Page text:
Here are some ways to help workers be true to themselves:
Encourage employees to reflect on what makes them feel authentic. This can be done from the very start of the employment relationship — during orientation. In a field study I conducted with Brad Staats, of the University of North Carolina at Chapel Hill, and Dan Cable, employees in the business-process-outsourcing division of the Indian IT company Wipro went through a slightly modified onboarding process. We gave them a half hour to think about what was unique about them, what made them authentic, and how they could bring out their authentic selves at work. Later we compared them with employees who had gone through Wipro’s usual onboarding program, which allowed no time for such reflection. The employees in the first group had found ways to tailor their jobs so that they could be their true selves — for example, they exercised judgment when answering calls instead of rigidly following the company script. They were more engaged in their work, performed better, and were more likely to be with the company seven months later.
Leaders can also encourage this type of reflection once people are on the job. The start of a new year is a natural time for employees and their leaders to reflect on what makes them unique and authentic and how they can shape their jobs — even in small ways — to avoid conformity. Reflection can also be encouraged at other career points, such as a performance review, a promotion, or a transition into a new role.
Tell employees what job needs to be done rather than how to do it. When Colleen Barrett was executive vice president of Southwest Airlines, from 1990 to 2001, she established the goal of allowing employees to be themselves. For example, flight attendants were encouraged to deliver the legally required safety announcement in their own style and with humor. “We have always thought that your avocation can be your vocation so that you don’t have to do any acting in your life when you leave home to go to work,” she has said. This philosophy helped make Southwest a top industry performer in terms of passenger volume, profitability, customer satisfaction, and turnover.
Let employees solve problems on their own. Leaders can encourage authenticity by allowing workers to decide how to handle certain situations. For instance, in the 1990s British Airways got rid of its thick customer-service handbook and gave employees the freedom (within reason) to figure out how to deal with customer problems as they arose (see “Competing on Customer Service: An Interview with British Airways’ Sir Colin Marshall,” HBR, November–December 1995).

Task instructions:
1 - In the passage on authenticity at work, shorten the paragraph that begins "Tell employees what job needs to be done" and keep its main facts.
2 - For each statement, say yes or no to whether the passage on authenticity at work supports it, and quote the words that decide it:
(a) Wipro employees in the modified onboarding process were given a half hour to think about what made them authentic.
(b) In the 1990s British Airways expanded its customer-service handbook.
(c) Colleen Barrett was executive vice president of Southwest Airlines from 1990 to 2001.
3 - Quote the passage on authenticity at work between "Tell employees what" and "satisfaction, and turnover.", inclusive.
The entries have nothing to do with the passage on authenticity at work.

Listed entries:
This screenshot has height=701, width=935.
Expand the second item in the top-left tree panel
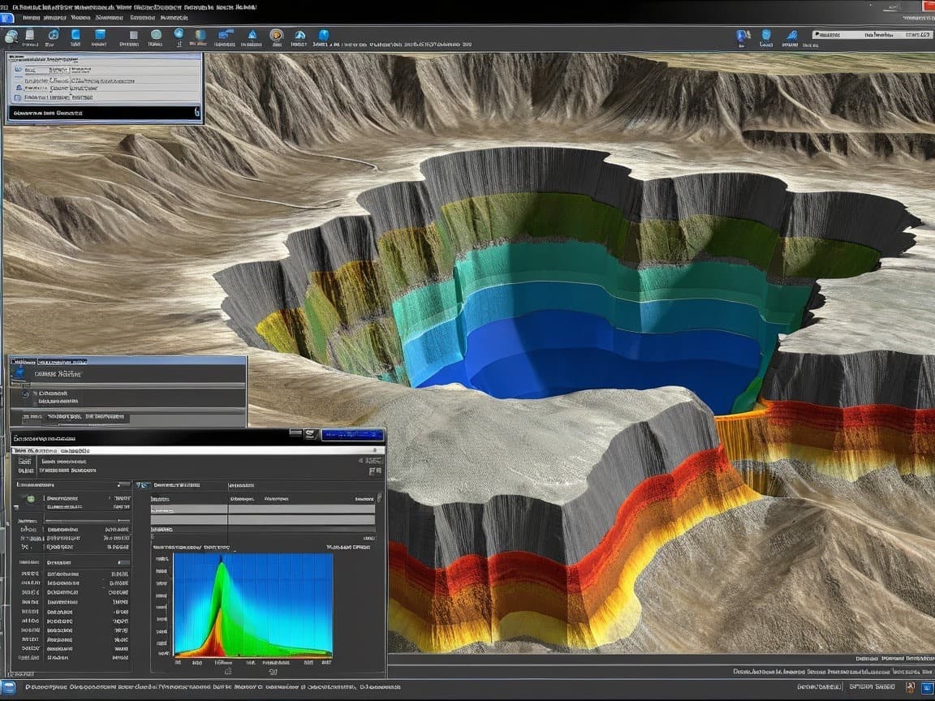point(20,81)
--
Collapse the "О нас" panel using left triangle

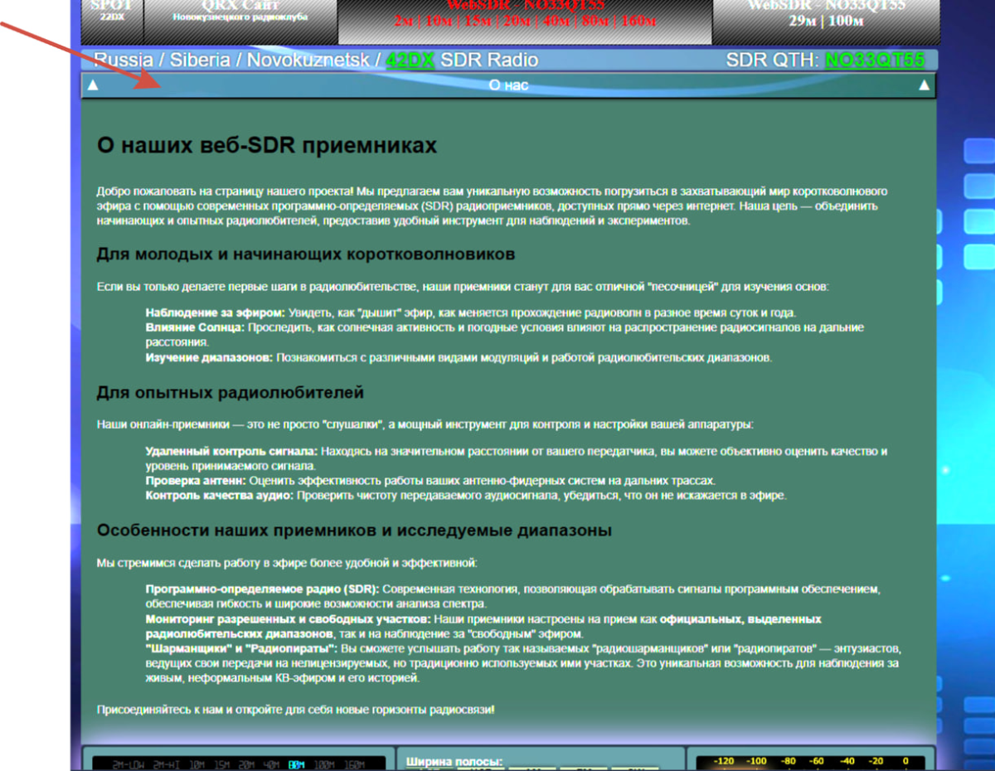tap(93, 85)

Responses:
1 - Tell employees what job to do, not how to do it. As executive vice president of Southwest Airlines from 1990 to 2001, Colleen Barrett set the goal of letting employees be themselves. Flight attendants, for example, were encouraged to give the legally required safety announcement in their own style and with humor. This approach helped make Southwest a top industry performer in passenger volume, profitability, customer satisfaction, and turnover.

2 -
(a) Yes: "We gave them a half hour to think about what was unique about them, what made them authentic, and how they could bring out their authentic selves at work."
(b) No: "in the 1990s British Airways got rid of its thick customer-service handbook"
(c) Yes: "When Colleen Barrett was executive vice president of Southwest Airlines, from 1990 to 2001"

3 -
Tell employees what job needs to be done rather than how to do it. When Colleen Barrett was executive vice president of Southwest Airlines, from 1990 to 2001, she established the goal of allowing employees to be themselves. For example, flight attendants were encouraged to deliver the legally required safety announcement in their own style and with humor. “We have always thought that your avocation can be your vocation so that you don’t have to do any acting in your life when you leave home to go to work,” she has said. This philosophy helped make Southwest a top industry performer in terms of passenger volume, profitability, customer satisfaction, and turnover.